La première nouvelle, “Docteur Jeu de Quille” évoque les difficultés d’intégration du jeune Vincent Sabella, fraîchement débarqué dans une nouvelle ville et une nouvelle école. “Tout le bonheur du monde” se déroule la veille du mariage de Grace et Ralph. Avant de s’unir à vie, le couple est déjà dans l’incompréhension et chacun semble étranger aux désirs de l’autre. “Sans peur et sans reproche”, probablement ma nouvelle préférée de l’ouvrage, nous dépeint un passage de l’existence de Walter, un personnage quelque peu masochiste, fasciné et irrésitiblement attiré par l’échec. On sent aussi une oeuvre ancrée dans l’après-guerre et une Amérique en pleine mutation; “Le mitrailleur” met en scène un héros paumé, acient soldat en manque d’action ressassant sans cesse ses souvenirs de l’armé. De même l’action de “Fini l’an ‘ieux ‘ive l’an neuf !” se déroule dans un hôpital d’anciens combattants. Ou encore “Une petite fête pour Noël” qui met en avant deux institutrices, chacun symbole d’une époque. L’une représente une époque révolue où les mots d’ordre sont respect, distance et morale et l’autre qui se caractérise par la proximité, l’échange et la bonne humeur.
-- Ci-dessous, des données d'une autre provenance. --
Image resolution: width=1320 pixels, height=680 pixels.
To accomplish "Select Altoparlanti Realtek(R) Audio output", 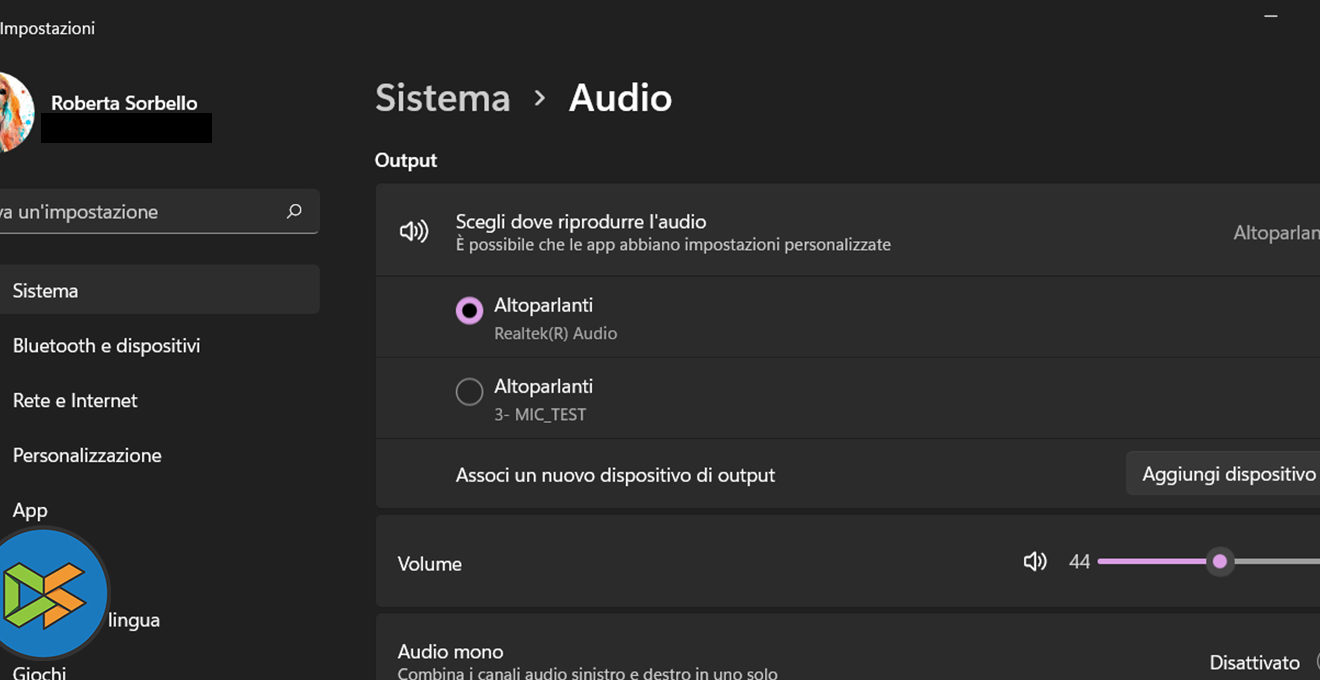I will coord(469,311).
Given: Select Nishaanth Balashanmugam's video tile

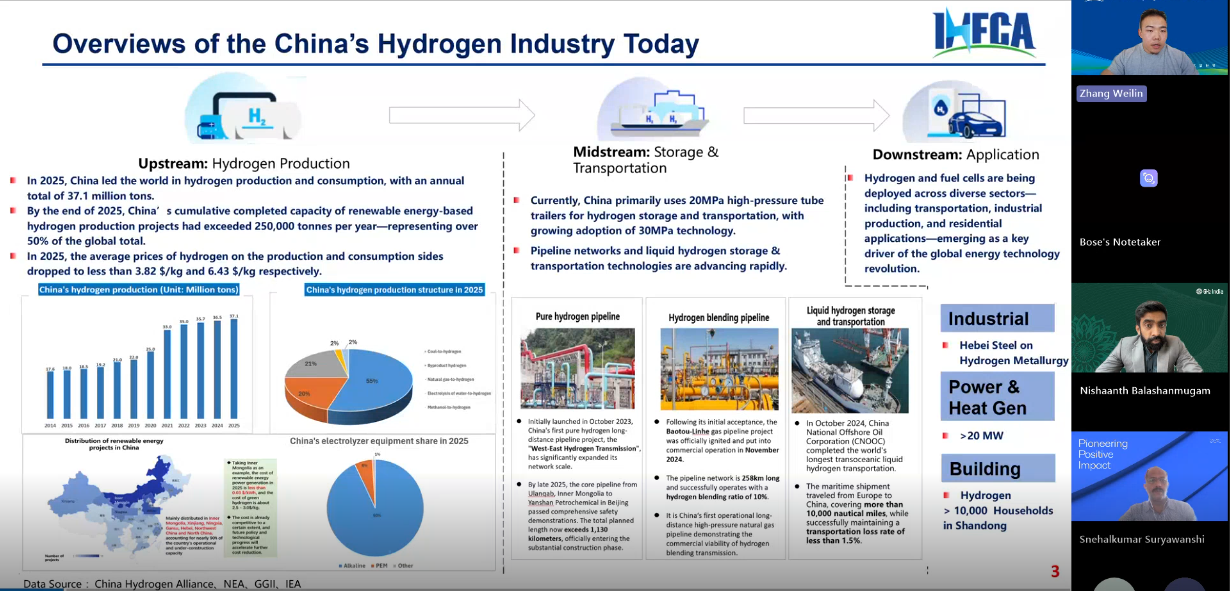Looking at the screenshot, I should pyautogui.click(x=1150, y=328).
“Il était indéniable que le rôle de bon perdant avait toujours eu pour lui un attrait immodéré. Pendant toute son enfance, il s’y était spécialisé, perdant crânement des combats contre des garçons plus forts, jouant mal au football dans le secret espoir d’être blessé et théâtralement emmené hors du terrain.”

Oeuvre d’une grande intelligence, plein de lucidité et de mélancolie sans tirer sur la corde sensible – car il sait mettre en lumière et distancier. Yates livre encore un petit bijoux, il montre qu’avec peu de lignes on peut dire beaucoup. Eric Neuhoff, critique littéraire, écrivait il y a quelques temps “Les Prix Littéraires ? Donnez-les tous à Richard Yates”, plus je découvre son oeuvre, plus je partage cette opinion…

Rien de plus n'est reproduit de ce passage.